Question - is the success condition of the iterative solving absolute or relative to the sketch size? Does the solver stop once an absolute precision has been reached or is the precision relative to sketch size?

Forget it, it’s a hack. Good for experimentation purposes, but that’s about it.

But of course. Tomorrow is another day to fool around (what else to do, all the shops a closed and the dam’d OCCT create geometries with errors ), but I doubt that there’ll be other days dedicated to fooling.

DeepSOIC · December 27, 2022, 1:10am

it is hypot(err1, err2, …) < convergence (convergence = 1e-10 by default; err1 and err2 and so on are error functions of constraints). Some solvers have slightly different formulations of this condition (i think, one of them tests for maximum absolute error of all constrains), but it doesn’t really change the meaning.

DeepSOIC · December 27, 2022, 1:16am

have a look here, for example:
https://github.com/DeepSOIC/FreeCAD-ellipse/blob/ConstraintSolver1/src/Mod/ConstraintSolver/App/DogLeg.cpp
it is my reimplementation of sketcher’s dogleg solver, with slight twists due to architecture change, but also with quite a few more comments.

acolomitchi · December 30, 2022, 7:50pm

Ummm… so… if you’re using Sketcher** for landscaping (100 m order of magnitude), construction or heavy machinery (10m oom), machinery (1m oom) or plastic-3d-printables (0.1-0.01m), you can rest assured the Sketcher will do its best in (attempting to) compute everything with 1Å precision? Is my understanding correct?

If I’m correct, then I’m not surprised any more of Sketcher GUI getting jumpy when dragging large arc-of-circles or occasionally failing to converge.

For the academic inclined, an oldie-but-Goldie on the perils of FP arithmetic What every computer scientist should know about floating point numbers - DAVID GOLDBERG

For the experimentalists in what the hypot(err1, err2, …) may do to you and how much trust one can put in it, the attached is my fooling around the uncertain precision in two ways of Sketcher-themed computations of hypot (umm… almost) by two means and the difference between the two results as the CPU sees it. Personally, when if comes to hypot/square, I see anything beyond double(1e-8) relative precision as questionable.

** Sketcher as geometry engine is pretty decent, can save a lot of formulae scribbling on a paper to get an answer. Or it is so when its solver doesn’t fail to converge (the other rant I feel growing inside me is the use of “always distances, never displacements” - like when you set your “X-dist” constraint for you geom to a positive value no matter if it’s on the left or the right relative to Yaxis. Then you are living with the sword of Damocles above your head, praying a drag on a remotely related DoF won’t slide the solver into the other local minimum and decide the best way to solve that constraint is by mirroring it across Y axis)
Dummy.cpp (2.59 KB)

DeepSOIC · December 30, 2022, 10:27pm

yes, that is unfortunately the truth, as far as i know. You can enable “advanced solver control” in preferences, where this tolerance value can be manually adjusted, but there are no instructions or recommendations for users to do so.

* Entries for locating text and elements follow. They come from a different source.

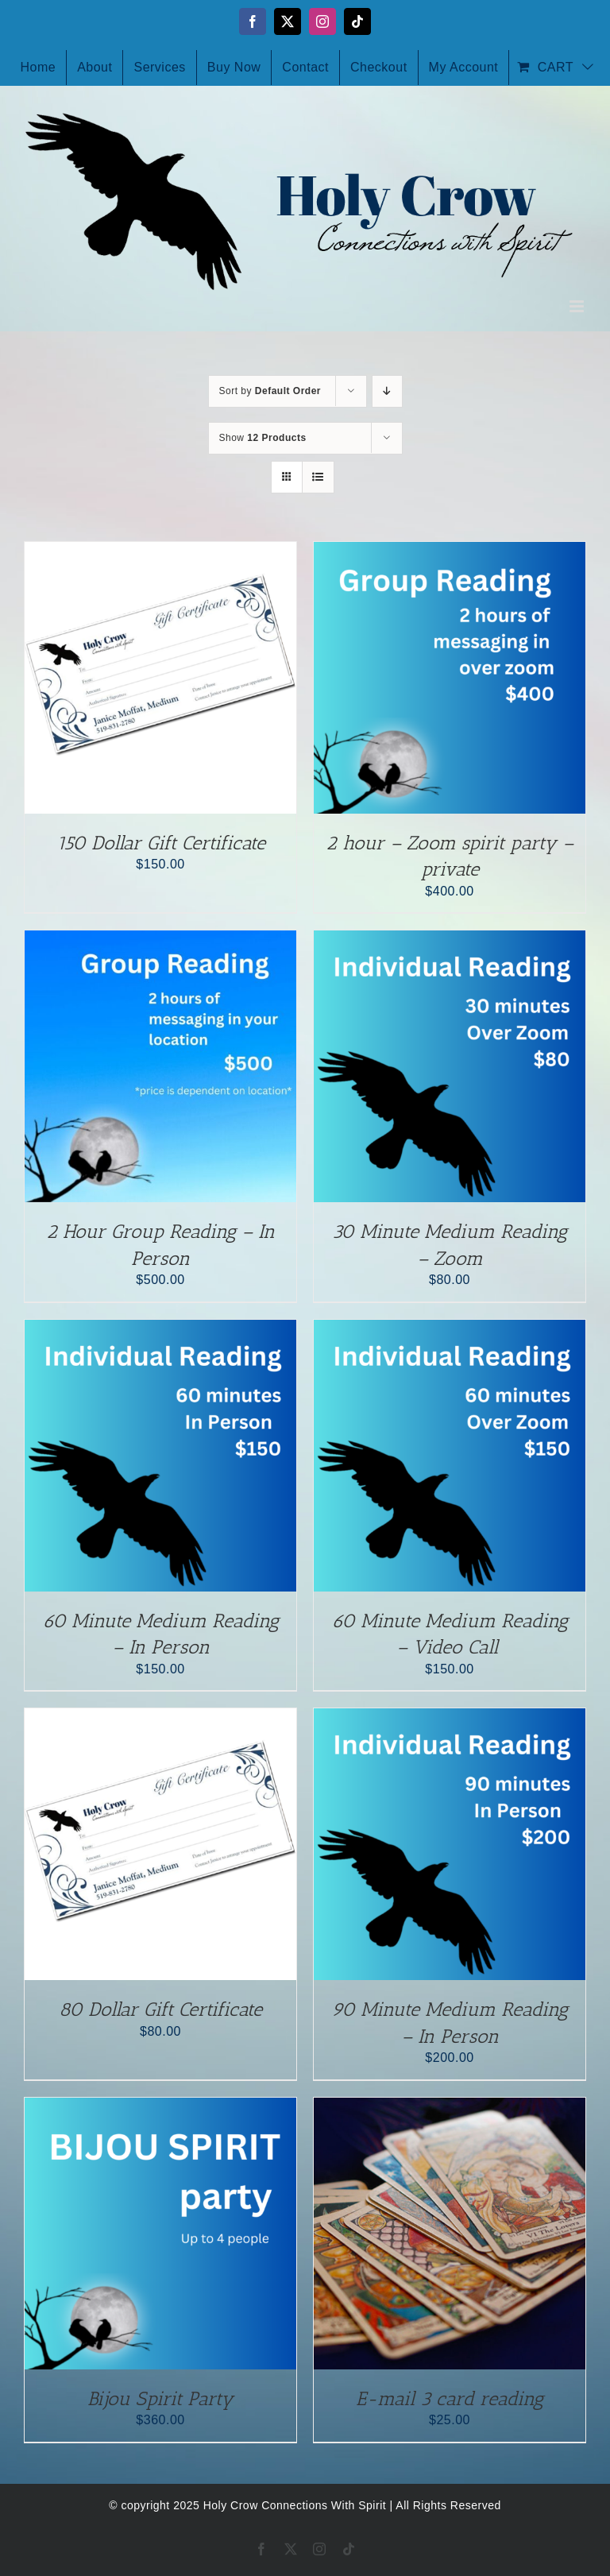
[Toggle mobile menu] (578, 306)
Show (263, 437)
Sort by (270, 390)
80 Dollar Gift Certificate (160, 2009)
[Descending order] (387, 391)
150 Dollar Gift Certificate (160, 842)
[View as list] (318, 477)
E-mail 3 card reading (449, 2398)
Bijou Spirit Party (160, 2398)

this is an absolute comparison, relative precision is mostly irrelevant.

BTW, there are other interesting precision-related problems in freecad. For example geometric primitives are by default created with tolerance of precision::confusion, which is 1e-7 mm. This is used to test if geometry is coincident or intersecting (e.g. in boolean operations), and can cause trouble for very big things (like, space-elevator-scale models are impossible, unless you alter this tolerance; see this piece of discussion for example).

X-dist and Y-dist flipping in particular were actually fixed some long time ago, by me (i think). The minus sign is automatically removed by swapping the points when the constraint is being created.